== EXERCISE ==
What is needed is a word-for-word copy of the listing below, without pictures.

== DATA FOR REVIEW ==
=-=-=-=-=

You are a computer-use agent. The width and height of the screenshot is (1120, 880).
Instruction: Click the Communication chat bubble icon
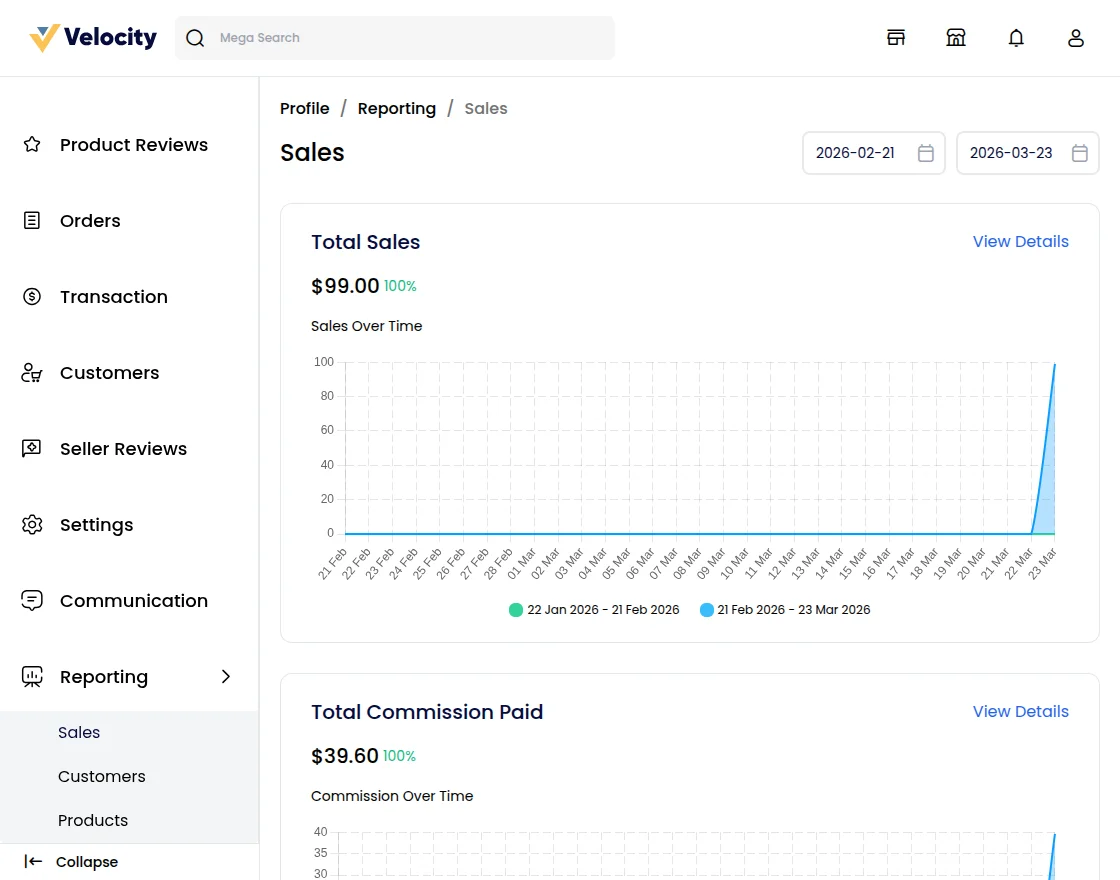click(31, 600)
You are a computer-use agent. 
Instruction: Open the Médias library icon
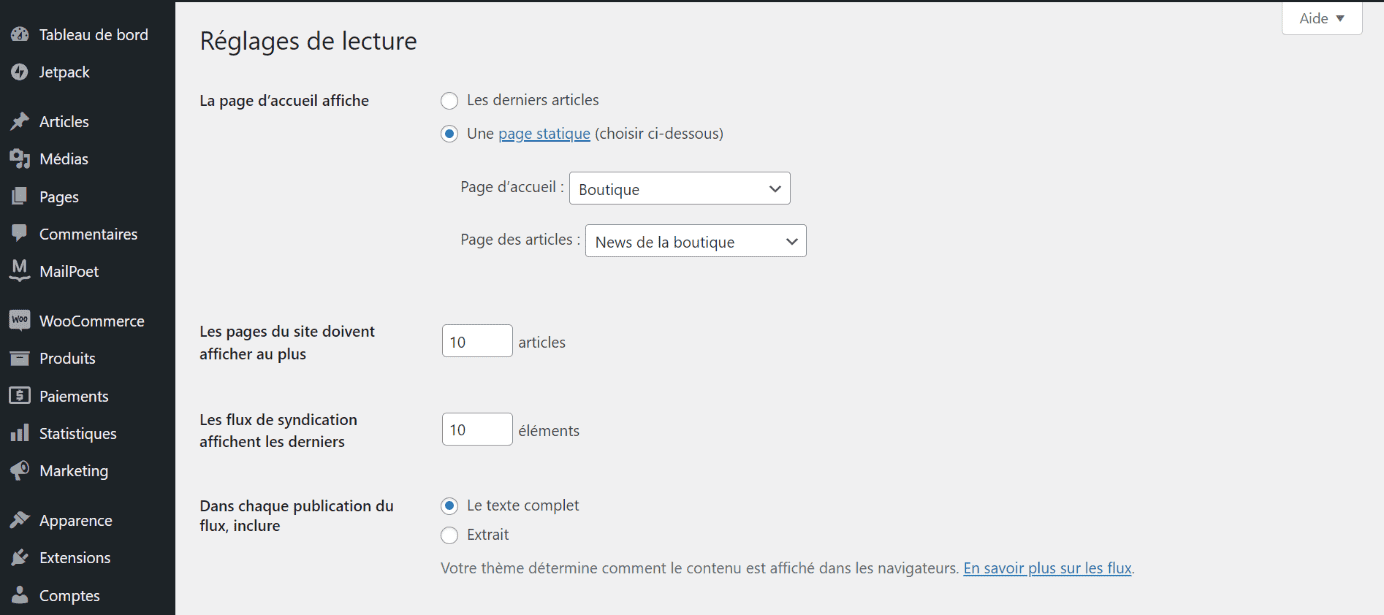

=-=-=-=-=

== REPLY ==
You are a computer-use agent. The width and height of the screenshot is (1120, 880).
Instruction: Click the Communication chat bubble icon
click(31, 600)
You are a computer-use agent. 
Instruction: Open the Médias library icon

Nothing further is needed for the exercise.